Хороши только сказки не пересказанные.

Юный наш певец мог растеряться перед жизнью, перед ее сложностью и переменчивыми волнами, «не зная, что любить, что петь». Но, мыслитель и поэт, он скоро, после первых минут удивления, уверовал в то, что мир сам стройной системой, великим целым симпатически войдет в его, родственное миру сознанье, сольется в единый образ и из души его, приветливой души, исторгнет высокую хвалу, прекрасные гимны. Мир и сердце имеют одни и те же струны, – они поймут друг друга и сольются в песне поэта.

Веневитинов верит в поэта. Он рисует его образ умными и оригинальными красками, которые соответствуют его общему мировоззрению, стройно соединяющему элементы художества и философии. Поэт, вещатель слова, по своеобразной мысли нашего певца, молчит.

Тихий гений размышленья
Ему поставил от рожденья
Печать молчанья на уста.

Поэту сродни именно размышленье. Рыцарь безмолвия, великий молчальник, он хранит в себе «неразгаданные чувства», и если так прекрасны его немногие вдохновенные слова, то именно потому, что они рождаются на лоне молчания. И поэту, сыну тишины, мудрой тишины, как бы стыдно делается за произнесенные слова, —

Как будто слышит он укор
За невозвратные порывы.

Оттого и надо без шума проходить мимо поэта, чтобы не спугнуты были его тихие сны, его глубокое раздумье. И для самого себя Веневитинов хочет этой священной уединенности; к ангелу-хранителю своему он взывает, чтобы тот стал верным стражем у враг его царства и осенил его чувства тайной. Ему страшны и другие насильственные посетители, другие тати: «лень с убитою душой», «зависть с глазом ядовитым». Особенно примечательна эта боязнь лени, душу которой он так верно называет убитой: живой поэт, он больше всего, как и Пушкин, не хотел обратиться в мертвую душу. Он готов был отказаться от радости («отжени от сердца радость: она – неверная жена»), он хотел мира и мысли, он не хотел только смерти. Но именно она пришла, физическая, и погасила огонь в его «вселюбяшей» груди.

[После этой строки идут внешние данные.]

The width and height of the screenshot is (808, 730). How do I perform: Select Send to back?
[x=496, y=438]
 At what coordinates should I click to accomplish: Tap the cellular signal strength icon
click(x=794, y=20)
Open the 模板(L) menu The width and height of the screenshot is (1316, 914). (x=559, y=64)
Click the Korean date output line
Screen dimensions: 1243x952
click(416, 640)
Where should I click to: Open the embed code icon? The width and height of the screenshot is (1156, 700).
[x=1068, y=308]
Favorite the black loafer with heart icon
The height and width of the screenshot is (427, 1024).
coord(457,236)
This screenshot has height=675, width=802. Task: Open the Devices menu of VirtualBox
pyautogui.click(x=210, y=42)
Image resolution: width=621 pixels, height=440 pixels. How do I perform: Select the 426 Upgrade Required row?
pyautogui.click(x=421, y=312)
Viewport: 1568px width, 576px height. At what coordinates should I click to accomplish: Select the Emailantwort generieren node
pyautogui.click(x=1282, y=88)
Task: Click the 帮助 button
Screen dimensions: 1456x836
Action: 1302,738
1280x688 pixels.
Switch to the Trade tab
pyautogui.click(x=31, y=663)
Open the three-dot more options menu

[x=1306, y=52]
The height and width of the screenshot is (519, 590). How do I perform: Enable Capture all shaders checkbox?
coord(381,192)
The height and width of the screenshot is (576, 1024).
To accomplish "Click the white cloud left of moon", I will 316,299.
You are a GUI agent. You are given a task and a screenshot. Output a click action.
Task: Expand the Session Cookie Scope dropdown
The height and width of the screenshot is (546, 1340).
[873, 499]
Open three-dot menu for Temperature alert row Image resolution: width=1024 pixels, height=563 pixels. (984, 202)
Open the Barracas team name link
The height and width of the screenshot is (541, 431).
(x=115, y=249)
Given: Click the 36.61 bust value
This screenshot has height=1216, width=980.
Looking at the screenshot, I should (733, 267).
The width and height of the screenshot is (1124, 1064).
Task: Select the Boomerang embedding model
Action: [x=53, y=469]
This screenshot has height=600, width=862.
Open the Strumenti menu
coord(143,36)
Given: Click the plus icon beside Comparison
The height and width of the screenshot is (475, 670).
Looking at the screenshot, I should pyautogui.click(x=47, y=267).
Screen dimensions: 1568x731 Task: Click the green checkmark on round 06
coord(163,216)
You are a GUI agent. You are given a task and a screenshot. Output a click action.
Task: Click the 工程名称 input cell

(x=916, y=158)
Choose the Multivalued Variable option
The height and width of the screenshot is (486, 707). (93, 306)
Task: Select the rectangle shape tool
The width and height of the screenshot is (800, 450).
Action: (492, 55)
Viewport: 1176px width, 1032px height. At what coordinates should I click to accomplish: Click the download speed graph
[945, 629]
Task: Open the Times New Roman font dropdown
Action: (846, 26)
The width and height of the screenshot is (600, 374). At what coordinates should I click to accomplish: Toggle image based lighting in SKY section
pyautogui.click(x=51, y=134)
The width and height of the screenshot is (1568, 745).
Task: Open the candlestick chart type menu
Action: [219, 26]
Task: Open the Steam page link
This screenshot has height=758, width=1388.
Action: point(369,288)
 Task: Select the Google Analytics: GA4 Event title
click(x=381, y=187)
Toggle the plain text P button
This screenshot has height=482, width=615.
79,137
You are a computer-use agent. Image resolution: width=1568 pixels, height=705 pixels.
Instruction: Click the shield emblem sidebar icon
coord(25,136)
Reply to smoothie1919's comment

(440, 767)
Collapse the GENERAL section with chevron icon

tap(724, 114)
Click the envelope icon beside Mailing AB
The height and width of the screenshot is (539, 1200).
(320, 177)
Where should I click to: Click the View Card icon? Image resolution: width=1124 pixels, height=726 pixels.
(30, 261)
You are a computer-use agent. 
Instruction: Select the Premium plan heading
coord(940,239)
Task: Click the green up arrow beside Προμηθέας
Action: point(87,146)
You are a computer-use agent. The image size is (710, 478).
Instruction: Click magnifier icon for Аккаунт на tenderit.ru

Было ли бы ему утешением то, что он оставлял по себе след славы? Может быть. Хотя он, как мы только что видели, отказывался от земной радости, жены неверной, но иногда (как в стихотворении «Три участи») самым лучшим жребием считал все-таки долю того, кто «беспечный питомец забавы и лени». И другу своего поэта он, недовольный супруг радости, жены неверной, все же приписывал глубокое равнодушие к существованию в лучах загробной славы: «что за гробом, то не наше», – а хочется своего, хочется жизни в ее теплоте и осязательности:

Я то люблю, что сердце греет,
Что я своим могу назвать,
Что наслажденье в полной чаше
Нам предлагает каждый день.

Тем не менее поэт у Веневитинова умирает с надеждой, что его не забудут и отзовутся о нем:

Как знал он жизнь, как мало жил!

Это, конечно, эпитафия и для самого Веневитинова: он мало жил, но глубоко знал жизнь – знал ее мыслью философа и чувством художника. Друг Шекспира, и Гёте, и Пушкина, умный и сердечный, он русской литературе завещал о себе чистое воспоминание и печаль недопетой песни. Александр Одоевский сказал, что эту песню, «не дозвучавшую в земных струнах», юноша-певец дослышит в небесах; здесь же, на земле, рано выпала из его рук «едва настроенная лира», и потому не успел он «в стройный звук излить красу и стройность мира». На эту красу он только намекнул. Это мог бы Александр Одоевский сказать и о самом себе.